───── DATA IN THIS EXERCISE ─────
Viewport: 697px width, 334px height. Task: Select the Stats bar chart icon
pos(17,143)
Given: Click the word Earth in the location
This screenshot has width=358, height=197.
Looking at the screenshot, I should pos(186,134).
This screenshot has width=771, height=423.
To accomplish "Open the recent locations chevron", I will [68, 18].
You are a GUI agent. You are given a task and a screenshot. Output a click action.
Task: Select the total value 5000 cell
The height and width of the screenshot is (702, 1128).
─────
───── DATA IN THIS EXERCISE ─────
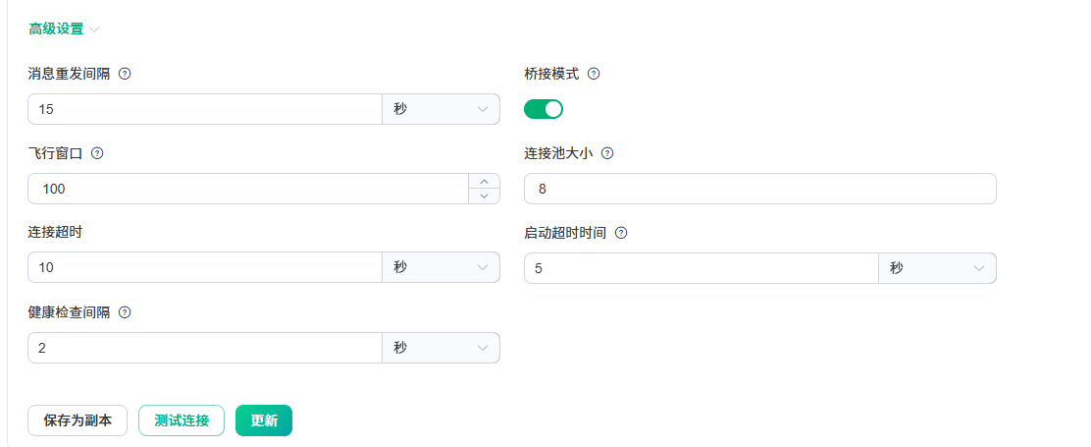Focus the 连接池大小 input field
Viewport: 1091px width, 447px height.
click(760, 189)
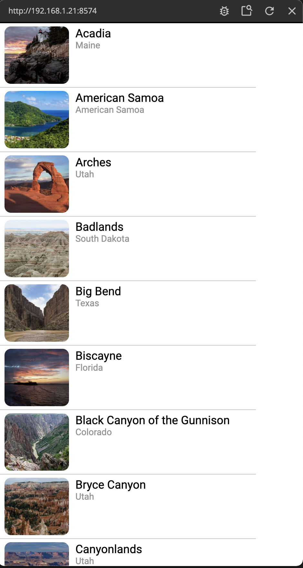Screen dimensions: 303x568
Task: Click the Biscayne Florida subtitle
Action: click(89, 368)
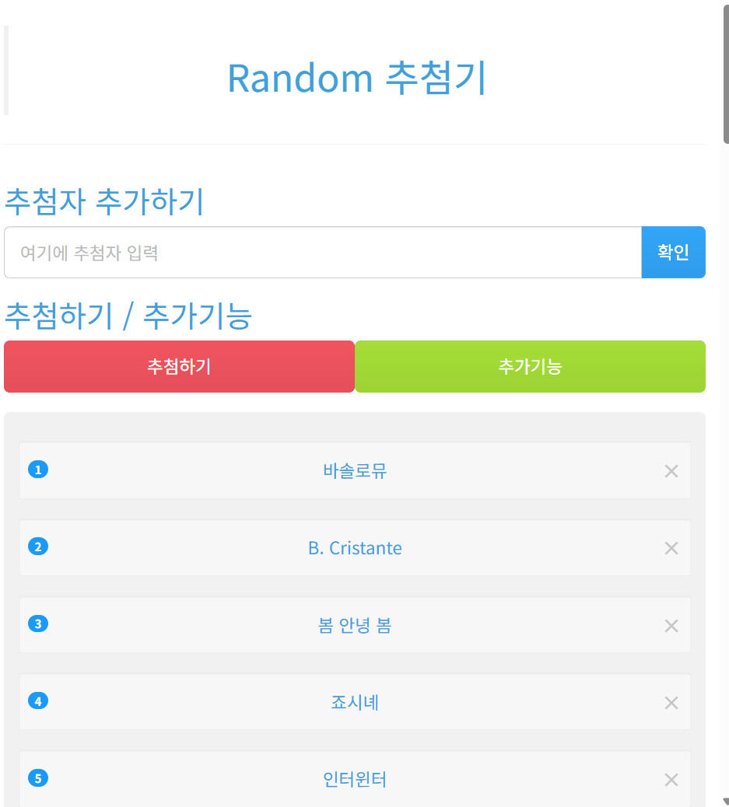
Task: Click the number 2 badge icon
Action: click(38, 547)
─────
───── DATA IN THIS EXERCISE ─────
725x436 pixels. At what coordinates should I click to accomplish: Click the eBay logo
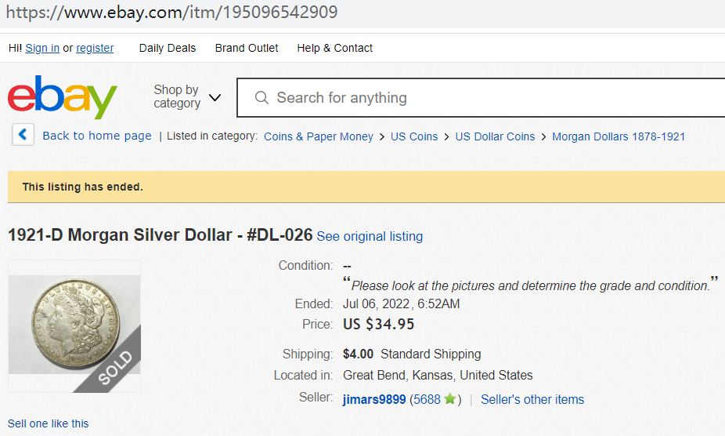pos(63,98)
─────
◆ EXERCISE INSTRUCTIONS ◆
The lines above, starting at the one with "This screenshot has width=771, height=423." and ending at the one with "Task: Select the total value 5000 cell", are the only ones to return, exactly as written.

◆ SOLUTION TO THIS TASK ◆
This screenshot has width=771, height=423.
To accomplish "Open the recent locations chevron", I will [68, 18].
You are a GUI agent. You are given a task and a screenshot. Output a click action.
Task: Select the total value 5000 cell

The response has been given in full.